Multiple studies find that women are less confident about a secure retirement than men. Interestingly, that insecurity flies in the face of women’s advances on the employment front. Women now account for 51.4% of all workers in high-paying management, professional and related occupations. And between 1997 and 2013, when the number of new U.S. businesses increased by 41%, the number of women-owned firms increased by 59%. The gender wage gap is also closing, at least generationally. Data from the most recent U.S. Census shows that while women ages 55 to 64 earn 75.1% of what men the same age earn, women ages 20 to 24 earn almost 93.2% of what men earn.
To help women gain confidence in their ability to save for and enjoy retirement, we first need to recognize their unique challenges and plan accordingly. The biggest challenge, of course, is that, on average, women outlive men by about five years.
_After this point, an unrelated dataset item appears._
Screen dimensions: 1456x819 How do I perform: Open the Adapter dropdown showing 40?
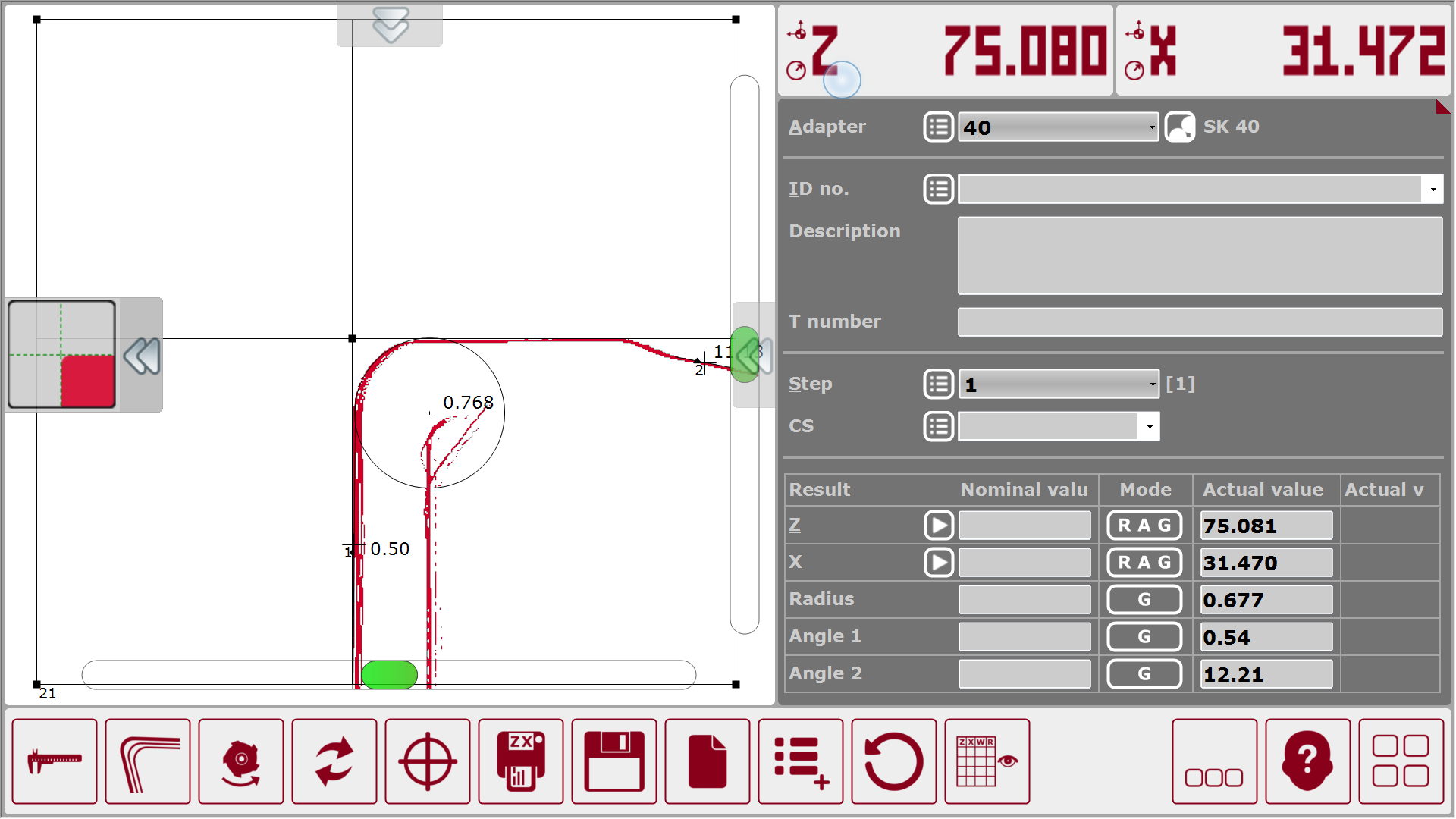click(1059, 127)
Women who reach age 65 can expect to live, on average, 21 more years. This not only means women need more money to support themselves longer in retirement, but that they need to be comfortable making financial decisions alone. Many women can expect to be widows for 15 to 20 years.
Therefore, it’s important both for women to start saving early and increase their contributions over time. In particular, they should consider a Spousal IRA if they are married and not working outside the home or SEP-IRA or Solo 401(k) if they are in business for themselves. Compounded growth in tax-deferred savings plans pays off.
Women must also plan around the fact that working part-time or leaving the workforce to care for children or family members decreases their earning potential. A recent Pew Research study finds that roughly four-in-ten mothers say they have taken a significant amount of time off from work (39%) or reduced their work hours (42%) to care for a child or other family member. Roughly a quarter (27%) say they have quit work altogether to take care of these familial responsibilities. On the other hand, just 24% of fathers say they have taken a significant amount of time off to care for a child or other family member.
It’s important that even if women take time off from the traditional 9 to 5 job that they stay engaged with their family’s finances and the market. This will help prevent one of the biggest mistakes young women make — investing too conservatively. Again, given their longer life span, women need to invest for growth.